Comme pour mieux s'installer, ou peut-être pour dissimuler l'ocre de ses yeux que je n'ai pas le droit de contempler. J'augmente le volume de la musique qui se met à vibrer pour cacher le rythme d'un autre instrument à l'intérieur de moi qui a déjà commencé à accélérer.

Ses doigts jouent doucement avec son collier, une bague, probablement celle qu'un amoureux transi lui à donné. Avec ses pommettes couvertes de tâches de rousseur clairsemées elle ferait craquer n'importe quel être en état d'aimer.

Se concentrer sur les arbres, sur l'automne et sa couleur oranger, la même teinte chaude qui couvre ses cheveux. Je soupir d'exasperation, il faut que je me détache d'elle.

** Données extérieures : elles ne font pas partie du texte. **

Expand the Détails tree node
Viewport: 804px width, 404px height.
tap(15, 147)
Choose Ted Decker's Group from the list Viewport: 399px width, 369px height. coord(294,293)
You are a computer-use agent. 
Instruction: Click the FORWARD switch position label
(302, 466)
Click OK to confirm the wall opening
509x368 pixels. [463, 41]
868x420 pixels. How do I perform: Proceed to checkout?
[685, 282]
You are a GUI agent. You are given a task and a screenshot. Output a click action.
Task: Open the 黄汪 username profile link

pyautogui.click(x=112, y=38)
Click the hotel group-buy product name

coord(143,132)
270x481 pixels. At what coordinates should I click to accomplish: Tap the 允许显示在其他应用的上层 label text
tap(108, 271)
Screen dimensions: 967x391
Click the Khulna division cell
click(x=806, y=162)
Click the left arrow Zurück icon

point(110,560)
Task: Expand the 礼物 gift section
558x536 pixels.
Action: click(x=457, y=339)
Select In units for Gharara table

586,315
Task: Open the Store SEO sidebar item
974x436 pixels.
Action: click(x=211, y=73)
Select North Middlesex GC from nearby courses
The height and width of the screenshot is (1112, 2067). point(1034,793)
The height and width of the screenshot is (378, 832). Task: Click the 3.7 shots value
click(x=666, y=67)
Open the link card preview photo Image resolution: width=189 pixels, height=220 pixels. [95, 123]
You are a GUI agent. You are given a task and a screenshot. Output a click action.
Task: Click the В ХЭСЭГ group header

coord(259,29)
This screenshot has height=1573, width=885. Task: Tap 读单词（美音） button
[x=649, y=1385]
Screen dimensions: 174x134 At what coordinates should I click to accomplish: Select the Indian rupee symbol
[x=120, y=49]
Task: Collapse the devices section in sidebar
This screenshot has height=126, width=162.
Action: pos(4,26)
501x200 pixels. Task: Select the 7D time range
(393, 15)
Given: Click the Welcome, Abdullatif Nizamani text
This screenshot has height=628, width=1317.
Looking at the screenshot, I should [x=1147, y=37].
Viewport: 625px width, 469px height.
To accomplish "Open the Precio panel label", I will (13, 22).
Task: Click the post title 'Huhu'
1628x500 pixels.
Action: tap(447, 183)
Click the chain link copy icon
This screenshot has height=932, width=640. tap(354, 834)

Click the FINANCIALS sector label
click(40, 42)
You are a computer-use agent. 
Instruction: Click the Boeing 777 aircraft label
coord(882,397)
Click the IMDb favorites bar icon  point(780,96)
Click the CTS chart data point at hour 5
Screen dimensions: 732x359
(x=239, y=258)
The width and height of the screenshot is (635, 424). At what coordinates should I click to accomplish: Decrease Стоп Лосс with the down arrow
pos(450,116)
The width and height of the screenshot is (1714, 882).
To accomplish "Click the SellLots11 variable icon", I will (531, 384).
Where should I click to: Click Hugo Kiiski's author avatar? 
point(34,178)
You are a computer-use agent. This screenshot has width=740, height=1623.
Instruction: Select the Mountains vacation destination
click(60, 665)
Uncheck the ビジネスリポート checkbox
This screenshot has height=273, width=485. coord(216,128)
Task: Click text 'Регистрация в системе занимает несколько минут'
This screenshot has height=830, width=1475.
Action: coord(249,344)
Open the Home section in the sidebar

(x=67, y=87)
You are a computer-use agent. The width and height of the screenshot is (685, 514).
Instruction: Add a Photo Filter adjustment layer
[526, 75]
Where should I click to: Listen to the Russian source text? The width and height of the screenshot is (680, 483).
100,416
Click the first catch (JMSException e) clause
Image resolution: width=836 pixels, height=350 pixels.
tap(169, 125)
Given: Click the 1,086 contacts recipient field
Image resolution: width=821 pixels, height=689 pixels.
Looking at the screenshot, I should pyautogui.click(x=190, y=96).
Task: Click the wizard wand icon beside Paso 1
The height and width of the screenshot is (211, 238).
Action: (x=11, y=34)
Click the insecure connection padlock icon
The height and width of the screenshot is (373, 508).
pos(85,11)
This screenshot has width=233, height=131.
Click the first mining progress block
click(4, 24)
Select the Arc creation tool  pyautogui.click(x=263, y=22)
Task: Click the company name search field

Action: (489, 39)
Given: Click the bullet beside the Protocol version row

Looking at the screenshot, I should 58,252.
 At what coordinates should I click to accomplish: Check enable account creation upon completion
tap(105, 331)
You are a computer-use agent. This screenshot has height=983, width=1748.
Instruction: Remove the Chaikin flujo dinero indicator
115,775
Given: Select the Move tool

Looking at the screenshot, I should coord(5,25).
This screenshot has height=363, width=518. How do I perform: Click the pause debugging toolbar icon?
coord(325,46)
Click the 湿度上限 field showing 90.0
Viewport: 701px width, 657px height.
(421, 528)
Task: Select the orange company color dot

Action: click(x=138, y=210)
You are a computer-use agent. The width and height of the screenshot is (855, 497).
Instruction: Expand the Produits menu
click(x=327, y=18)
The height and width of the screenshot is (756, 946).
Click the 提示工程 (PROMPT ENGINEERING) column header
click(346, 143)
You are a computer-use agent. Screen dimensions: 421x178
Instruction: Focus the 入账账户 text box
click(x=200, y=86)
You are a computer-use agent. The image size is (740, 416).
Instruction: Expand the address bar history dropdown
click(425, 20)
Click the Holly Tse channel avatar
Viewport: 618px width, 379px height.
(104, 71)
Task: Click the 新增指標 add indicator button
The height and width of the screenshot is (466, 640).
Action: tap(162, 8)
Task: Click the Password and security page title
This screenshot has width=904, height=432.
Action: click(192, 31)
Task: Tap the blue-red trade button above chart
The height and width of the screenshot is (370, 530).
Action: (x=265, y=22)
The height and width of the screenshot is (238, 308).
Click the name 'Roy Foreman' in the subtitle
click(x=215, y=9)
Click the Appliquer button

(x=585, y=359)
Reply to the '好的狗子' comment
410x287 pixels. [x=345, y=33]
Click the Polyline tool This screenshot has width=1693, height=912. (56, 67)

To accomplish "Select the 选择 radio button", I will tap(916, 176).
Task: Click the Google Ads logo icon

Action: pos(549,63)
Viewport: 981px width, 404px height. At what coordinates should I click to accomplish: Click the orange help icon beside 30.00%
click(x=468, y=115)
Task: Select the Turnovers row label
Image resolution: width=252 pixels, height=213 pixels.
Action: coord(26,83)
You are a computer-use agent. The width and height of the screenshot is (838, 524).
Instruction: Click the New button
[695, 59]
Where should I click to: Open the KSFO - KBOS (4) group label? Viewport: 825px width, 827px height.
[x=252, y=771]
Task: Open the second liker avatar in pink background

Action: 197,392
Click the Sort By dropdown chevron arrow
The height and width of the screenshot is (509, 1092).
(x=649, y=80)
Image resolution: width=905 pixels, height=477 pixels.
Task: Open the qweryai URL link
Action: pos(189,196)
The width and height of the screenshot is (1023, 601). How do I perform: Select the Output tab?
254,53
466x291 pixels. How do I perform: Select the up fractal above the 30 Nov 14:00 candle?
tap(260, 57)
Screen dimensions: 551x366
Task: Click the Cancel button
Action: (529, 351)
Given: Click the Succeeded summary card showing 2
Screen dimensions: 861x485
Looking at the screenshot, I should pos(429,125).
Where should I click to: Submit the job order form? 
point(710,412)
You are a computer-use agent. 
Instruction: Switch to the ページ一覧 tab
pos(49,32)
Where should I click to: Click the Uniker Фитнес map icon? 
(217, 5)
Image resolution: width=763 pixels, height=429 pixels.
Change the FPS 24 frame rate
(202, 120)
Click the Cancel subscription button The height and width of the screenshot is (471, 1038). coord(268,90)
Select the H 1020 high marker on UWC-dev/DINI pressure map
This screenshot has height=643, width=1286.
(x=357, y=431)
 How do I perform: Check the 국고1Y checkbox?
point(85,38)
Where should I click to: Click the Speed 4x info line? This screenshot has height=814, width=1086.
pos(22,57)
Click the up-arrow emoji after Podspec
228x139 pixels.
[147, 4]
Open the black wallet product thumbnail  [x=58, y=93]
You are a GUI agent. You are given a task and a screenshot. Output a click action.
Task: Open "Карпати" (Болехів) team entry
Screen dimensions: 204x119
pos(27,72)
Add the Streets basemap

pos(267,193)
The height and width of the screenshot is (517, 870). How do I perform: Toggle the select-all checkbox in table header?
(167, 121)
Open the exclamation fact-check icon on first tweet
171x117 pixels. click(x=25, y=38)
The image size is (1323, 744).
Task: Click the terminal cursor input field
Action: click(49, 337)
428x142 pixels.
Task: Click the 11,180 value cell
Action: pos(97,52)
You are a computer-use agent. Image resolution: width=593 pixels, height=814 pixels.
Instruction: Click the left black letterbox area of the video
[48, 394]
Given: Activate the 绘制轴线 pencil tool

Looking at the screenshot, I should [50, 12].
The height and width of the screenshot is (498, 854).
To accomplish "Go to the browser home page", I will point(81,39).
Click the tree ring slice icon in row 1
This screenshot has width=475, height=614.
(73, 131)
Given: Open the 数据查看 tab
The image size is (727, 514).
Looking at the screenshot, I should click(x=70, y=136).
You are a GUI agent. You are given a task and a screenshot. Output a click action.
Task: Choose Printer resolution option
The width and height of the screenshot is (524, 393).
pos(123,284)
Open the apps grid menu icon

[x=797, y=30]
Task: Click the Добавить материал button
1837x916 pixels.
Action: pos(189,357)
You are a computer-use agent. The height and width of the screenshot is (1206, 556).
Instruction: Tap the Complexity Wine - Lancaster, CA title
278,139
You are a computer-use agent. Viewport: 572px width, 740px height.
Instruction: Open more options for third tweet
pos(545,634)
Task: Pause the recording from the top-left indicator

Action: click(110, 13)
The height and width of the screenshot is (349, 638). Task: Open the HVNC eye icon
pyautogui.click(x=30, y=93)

Mais au lieu de la discrétion espérée, j'attire son attention par ma profonde inspiration.
Alors je fais comme si je n'avais pas remarqué, je cale ma tête contre le siège et ferme les yeux. C'est cette fois son parfum sucré qu'elle met depuis quelques jours qui s'invite dans mes pensées.

S'en est trop, je me lève, mon arrêt n'est que dans dix minutes mais j'ai besoin de m'éloigner.

_ Ca n'a pas l'air d'aller...

Je m'arrête au son de sa voix mais ne me retourne pas.

_ Oui je te parle à toi, à celui qui chaque matin est en face de moi.

Cette fois, je cesse de respirer mais pour une autre raison. Pour l'utilisation du mauvais pronom. En temps normal ça ne me dérange, pas, ce sont des gens que je ne reverrais jamais qui se trompent sur moi. Mais cette fois c'est différent.
J'arrive à articuler péniblement :
_ Si si ça va... J'ai juste besoin de...

Besoin de quoi au juste ? De recorriger la faute qu'elle vient de faire, au risque qu'elle me regarde de tavers ?
Je fixe mon uniforme pour aller bosser, chemise et pantalon, je ne peux pas lui en vouloir, en même temps j'ai toujours aimé forcer ce trait masculin qui m'a toujours habité. Et puis il ou elle, elle peut bien utiliser celui qu'elle veut.

Pourtant quand j'avance sans lui répondre d'avantage, je sais que cette sensation d'être contrariée c'est elle qui l'a provoqué.

Sur le quai je soupir, d'autant plus quand j'aperçois son regard interrogateur. Je suis partie sans rien lui dire, sans continuer ce qu'elle avait pourtant commencé.

Mais je sais qu'elle retentera demain matin, alors je suis censé faire quoi ? Une seule phrase et elle a tout fait basculer. Je frotte mes mains déjà engourdies.en me posant une seule question :est ce que demain matin j'écouterai mon envie de m'asseoir dans le même wagon, mais surtout est-ce que j'ai envie ou non de corriger le pronom ?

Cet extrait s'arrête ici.